Recently another thread on GDPR went south because folks began insisting they were right and I was wrong. In that thread I was simply saying, I don’t think I’m 100% wrong or right just as they likely weren’t 100% right or wrong. I’m not sure why there can’t be compromise and more in depth research like I’m doing 🔬on this topic.
Anyway, my quest continues. Hopefully no one comes here just to say I’m wrong without really solid evidence.
Oh, and, why am I still posting about this? 😆 Because I’m genuinely curious. My forum isn’t big now… but maybe one day it will have a lot of members and so I want to be prepared. It’s very hard sorting through fact versus fiction on these laws. I think some people are too quick to be like: you must do this or that. I think that’s more dangerous. Just accepting what you’ve heard versus reading many viewpoints.
My latest idea to find the truth about GDPR is to simply check and see what some popular forums are doing. As far as right to be forgotten, some popular forums are doing what was discussed above, and in other threads, and what Flarum does by default. Which is, the username, email, profile is removed, but post content remains without the username listed. Xenforo does it like this, and Mac Rumors does this. They have humongous communities.

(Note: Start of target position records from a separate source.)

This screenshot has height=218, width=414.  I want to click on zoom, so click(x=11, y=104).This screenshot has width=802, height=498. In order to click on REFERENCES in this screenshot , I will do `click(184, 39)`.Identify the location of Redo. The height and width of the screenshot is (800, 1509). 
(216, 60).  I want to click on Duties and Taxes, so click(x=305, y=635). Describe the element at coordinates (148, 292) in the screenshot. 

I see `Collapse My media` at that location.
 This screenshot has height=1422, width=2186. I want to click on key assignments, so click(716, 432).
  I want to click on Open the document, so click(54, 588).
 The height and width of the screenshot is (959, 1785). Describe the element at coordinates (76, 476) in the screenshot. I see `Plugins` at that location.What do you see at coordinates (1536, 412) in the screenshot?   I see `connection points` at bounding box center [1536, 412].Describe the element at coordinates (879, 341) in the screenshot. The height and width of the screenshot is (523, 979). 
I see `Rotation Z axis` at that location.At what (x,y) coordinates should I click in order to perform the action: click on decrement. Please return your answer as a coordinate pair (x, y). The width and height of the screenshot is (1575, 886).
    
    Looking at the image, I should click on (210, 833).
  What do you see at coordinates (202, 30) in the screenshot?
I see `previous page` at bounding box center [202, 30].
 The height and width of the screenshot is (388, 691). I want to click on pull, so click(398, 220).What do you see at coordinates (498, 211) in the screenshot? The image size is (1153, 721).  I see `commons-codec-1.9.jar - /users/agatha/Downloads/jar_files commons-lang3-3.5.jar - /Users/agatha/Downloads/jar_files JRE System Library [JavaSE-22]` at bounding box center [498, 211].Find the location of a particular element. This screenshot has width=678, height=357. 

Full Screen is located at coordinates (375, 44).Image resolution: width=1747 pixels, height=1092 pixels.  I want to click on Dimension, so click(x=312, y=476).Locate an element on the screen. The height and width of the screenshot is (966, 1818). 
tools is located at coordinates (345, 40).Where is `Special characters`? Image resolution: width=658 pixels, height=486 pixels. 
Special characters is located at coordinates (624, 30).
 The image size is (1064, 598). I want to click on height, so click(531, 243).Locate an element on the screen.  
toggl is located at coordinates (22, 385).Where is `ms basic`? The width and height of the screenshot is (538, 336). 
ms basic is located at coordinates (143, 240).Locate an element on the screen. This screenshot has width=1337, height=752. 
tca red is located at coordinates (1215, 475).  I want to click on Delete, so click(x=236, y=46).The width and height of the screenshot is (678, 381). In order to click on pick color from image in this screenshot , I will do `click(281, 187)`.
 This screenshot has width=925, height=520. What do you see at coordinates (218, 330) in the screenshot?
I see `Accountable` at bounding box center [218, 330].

Therefore, as far as that part goes, Flarum seems to be compliant out of the box. Or, major forums are doing it wrong. Which I doubt.
The next popular compliance concern involves personal data requests. This I still need to research more but, I know it doesn’t mean downloading someone’s posts. It just means you show them what personal data you have about them. With a default Flarum installation this would just be: username, email, IP address. All very easy to get from Flarum’s admin area, or your database. But, what I still want to research is the format. Seems it has to be in a machine readable format. I read Xenforo staff saying they export to .xml format. I’m not sure why. Seems like you could just say, “Sure user, here’s what we have on you: username, email@email.com, and your IP. Is there anything else I can do for you?” 😌
The rest of GDPR is a lot about informing (privacy policy / terms of service) and other things you as a website owner need to do. Not something the Flarum software needs to do. And so again, I’m struggling really hard to figure out why some think Flarum isn’t GDPR compliant as-is.
Here’s more from Xenforo:
https://xenforo.com/community/threads/upcoming-changes-for-gdpr-compliance-in-xf1-and-xf2.146888/#post-1248611
I also just practiced deleting all posts by a user from my database. Again, it seems that’s not necessary for a forum, just anonymizing posts is, but just in case… I found it’s incredibly easy with phpMyAdmin to delete all posts by a specific user ID. Then you can use the new user page in Flarum’s admin dashboard to go to their profile and delete their account. And boom. That’s about as compliant as you can get my friends.
Why not just delete their account with phpMyAdmin too? Because I want Flarum to do it in case certain extensions need to do something special during the deletion.
I’ll start a separate resource thread on how to delete all posts by a certain user with phpMyAdmin (or any other similar MySQL GUI). It really is super easy. I can do it with little MySQL query experience. And so you can too!
To me, all of this means if there ever is a GDPR extension, it would be more important for large forums and/or to be fancy. Because I think even a beginner can figure out some MySQL/phpMyAdmin basics to remove data if needed.
Disclaimers: 1) I’m not a lawyer, I’m not responsible if you follow my advice then get fined or shut down. 2) When messing with phpMyAdmin, back up that database! And I want to stress that I only recommend deleting posts with phpMyAdmin. Delete user accounts with Flarum’s tools.